Working from the entries below, give again each line from the first through the one containing "You are a computer-use agent. Image resolution: width=980", exactly and with nothing else.

Collected data entries
● ● ●

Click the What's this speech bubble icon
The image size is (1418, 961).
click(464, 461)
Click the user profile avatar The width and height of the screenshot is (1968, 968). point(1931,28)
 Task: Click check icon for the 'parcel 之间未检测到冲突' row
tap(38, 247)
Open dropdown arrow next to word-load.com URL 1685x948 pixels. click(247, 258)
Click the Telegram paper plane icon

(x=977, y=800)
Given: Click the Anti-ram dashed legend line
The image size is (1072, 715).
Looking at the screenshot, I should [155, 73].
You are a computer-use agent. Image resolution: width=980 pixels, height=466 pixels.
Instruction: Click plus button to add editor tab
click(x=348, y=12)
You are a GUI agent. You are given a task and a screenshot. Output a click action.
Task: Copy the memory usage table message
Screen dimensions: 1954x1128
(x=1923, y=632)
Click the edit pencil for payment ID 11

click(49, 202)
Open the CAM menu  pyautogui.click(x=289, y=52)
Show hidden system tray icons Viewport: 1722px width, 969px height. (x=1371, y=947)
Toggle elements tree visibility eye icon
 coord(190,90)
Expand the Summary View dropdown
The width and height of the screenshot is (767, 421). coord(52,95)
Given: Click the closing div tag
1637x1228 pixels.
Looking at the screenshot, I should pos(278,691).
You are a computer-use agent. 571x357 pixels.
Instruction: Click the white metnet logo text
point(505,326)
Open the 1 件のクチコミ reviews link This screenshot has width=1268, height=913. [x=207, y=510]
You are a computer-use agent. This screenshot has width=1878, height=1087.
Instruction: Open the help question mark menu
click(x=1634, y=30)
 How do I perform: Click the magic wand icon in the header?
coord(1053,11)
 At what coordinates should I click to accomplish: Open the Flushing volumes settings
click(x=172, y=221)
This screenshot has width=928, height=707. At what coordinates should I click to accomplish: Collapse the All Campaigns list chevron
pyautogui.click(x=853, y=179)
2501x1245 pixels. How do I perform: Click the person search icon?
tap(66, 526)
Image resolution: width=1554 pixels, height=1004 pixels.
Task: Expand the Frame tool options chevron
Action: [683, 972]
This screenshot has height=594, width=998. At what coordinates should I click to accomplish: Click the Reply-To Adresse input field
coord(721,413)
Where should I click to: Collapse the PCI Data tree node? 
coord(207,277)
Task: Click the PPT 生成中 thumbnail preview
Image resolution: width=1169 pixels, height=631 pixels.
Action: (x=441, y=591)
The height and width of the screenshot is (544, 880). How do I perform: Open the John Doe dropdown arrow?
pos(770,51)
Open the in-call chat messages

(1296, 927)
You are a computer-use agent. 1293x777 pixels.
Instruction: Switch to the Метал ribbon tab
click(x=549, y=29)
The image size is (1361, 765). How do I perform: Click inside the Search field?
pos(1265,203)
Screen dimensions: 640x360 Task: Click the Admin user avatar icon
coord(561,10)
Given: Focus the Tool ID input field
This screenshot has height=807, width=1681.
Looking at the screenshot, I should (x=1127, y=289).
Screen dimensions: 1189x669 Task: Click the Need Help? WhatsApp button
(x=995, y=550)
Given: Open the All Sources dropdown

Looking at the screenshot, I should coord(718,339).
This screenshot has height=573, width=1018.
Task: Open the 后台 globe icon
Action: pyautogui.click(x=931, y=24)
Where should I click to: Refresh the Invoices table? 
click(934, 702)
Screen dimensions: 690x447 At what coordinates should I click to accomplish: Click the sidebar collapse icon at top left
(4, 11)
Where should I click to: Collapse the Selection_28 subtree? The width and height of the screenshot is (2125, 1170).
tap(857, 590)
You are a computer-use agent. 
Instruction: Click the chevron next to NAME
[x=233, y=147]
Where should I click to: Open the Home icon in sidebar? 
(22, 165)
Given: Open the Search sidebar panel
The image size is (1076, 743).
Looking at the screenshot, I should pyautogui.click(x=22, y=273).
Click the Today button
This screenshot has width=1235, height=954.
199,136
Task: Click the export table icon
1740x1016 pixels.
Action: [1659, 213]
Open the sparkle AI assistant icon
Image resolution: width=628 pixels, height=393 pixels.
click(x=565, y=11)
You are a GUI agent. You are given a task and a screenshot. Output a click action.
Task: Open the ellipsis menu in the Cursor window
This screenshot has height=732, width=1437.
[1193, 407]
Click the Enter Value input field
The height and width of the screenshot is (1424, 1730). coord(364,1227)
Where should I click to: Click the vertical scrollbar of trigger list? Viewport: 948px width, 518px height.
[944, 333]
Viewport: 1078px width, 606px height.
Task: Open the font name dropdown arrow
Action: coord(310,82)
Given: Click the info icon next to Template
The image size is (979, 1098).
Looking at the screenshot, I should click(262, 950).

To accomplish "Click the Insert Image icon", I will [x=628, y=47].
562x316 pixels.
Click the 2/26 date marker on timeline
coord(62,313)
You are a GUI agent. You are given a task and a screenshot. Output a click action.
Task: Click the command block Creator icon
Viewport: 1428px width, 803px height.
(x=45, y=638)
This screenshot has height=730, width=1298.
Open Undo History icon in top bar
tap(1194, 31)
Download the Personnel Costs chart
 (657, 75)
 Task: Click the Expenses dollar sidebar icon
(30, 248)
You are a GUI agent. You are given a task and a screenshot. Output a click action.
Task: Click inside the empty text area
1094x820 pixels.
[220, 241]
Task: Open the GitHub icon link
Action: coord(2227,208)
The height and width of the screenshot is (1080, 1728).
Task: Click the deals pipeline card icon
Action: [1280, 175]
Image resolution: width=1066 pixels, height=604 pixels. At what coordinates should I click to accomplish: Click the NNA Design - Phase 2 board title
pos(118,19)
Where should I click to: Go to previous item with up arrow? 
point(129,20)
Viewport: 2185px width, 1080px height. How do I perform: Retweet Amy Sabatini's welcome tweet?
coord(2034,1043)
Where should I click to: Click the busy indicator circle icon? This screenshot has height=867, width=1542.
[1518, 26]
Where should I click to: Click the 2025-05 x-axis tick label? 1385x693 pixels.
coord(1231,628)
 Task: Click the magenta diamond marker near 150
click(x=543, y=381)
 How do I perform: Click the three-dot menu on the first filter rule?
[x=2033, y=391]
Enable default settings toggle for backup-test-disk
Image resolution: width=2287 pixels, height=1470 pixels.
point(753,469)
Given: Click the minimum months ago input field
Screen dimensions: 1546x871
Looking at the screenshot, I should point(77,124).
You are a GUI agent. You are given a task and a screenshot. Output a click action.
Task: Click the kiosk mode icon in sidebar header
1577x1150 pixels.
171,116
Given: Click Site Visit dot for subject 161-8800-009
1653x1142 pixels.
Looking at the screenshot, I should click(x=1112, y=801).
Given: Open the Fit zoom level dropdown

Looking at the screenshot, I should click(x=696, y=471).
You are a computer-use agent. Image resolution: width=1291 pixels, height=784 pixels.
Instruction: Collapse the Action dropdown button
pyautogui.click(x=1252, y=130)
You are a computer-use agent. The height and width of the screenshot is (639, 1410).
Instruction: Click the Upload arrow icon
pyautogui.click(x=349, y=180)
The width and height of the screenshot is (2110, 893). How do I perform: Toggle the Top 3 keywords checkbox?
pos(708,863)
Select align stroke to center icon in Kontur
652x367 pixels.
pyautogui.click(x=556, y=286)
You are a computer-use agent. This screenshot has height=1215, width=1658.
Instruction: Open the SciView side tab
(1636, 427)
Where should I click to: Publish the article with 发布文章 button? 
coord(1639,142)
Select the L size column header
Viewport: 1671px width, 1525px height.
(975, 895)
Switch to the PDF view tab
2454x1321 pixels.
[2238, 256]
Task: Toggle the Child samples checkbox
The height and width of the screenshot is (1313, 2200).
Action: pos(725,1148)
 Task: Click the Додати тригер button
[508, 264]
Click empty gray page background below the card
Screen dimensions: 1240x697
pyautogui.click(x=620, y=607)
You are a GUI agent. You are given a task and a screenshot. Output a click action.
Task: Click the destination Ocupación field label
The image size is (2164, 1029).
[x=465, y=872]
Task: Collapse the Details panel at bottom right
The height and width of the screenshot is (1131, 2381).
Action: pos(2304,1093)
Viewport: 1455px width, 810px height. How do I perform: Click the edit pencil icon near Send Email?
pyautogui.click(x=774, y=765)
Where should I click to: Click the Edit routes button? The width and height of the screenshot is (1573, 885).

● ● ●

» Task solution:
Click the What's this speech bubble icon
The image size is (1418, 961).
click(464, 461)
Click the user profile avatar The width and height of the screenshot is (1968, 968). point(1931,28)
 Task: Click check icon for the 'parcel 之间未检测到冲突' row
tap(38, 247)
Open dropdown arrow next to word-load.com URL 1685x948 pixels. click(247, 258)
Click the Telegram paper plane icon

(x=977, y=800)
Given: Click the Anti-ram dashed legend line
The image size is (1072, 715).
Looking at the screenshot, I should [155, 73].
You are a computer-use agent. Image resolution: width=980 pixels, height=466 pixels.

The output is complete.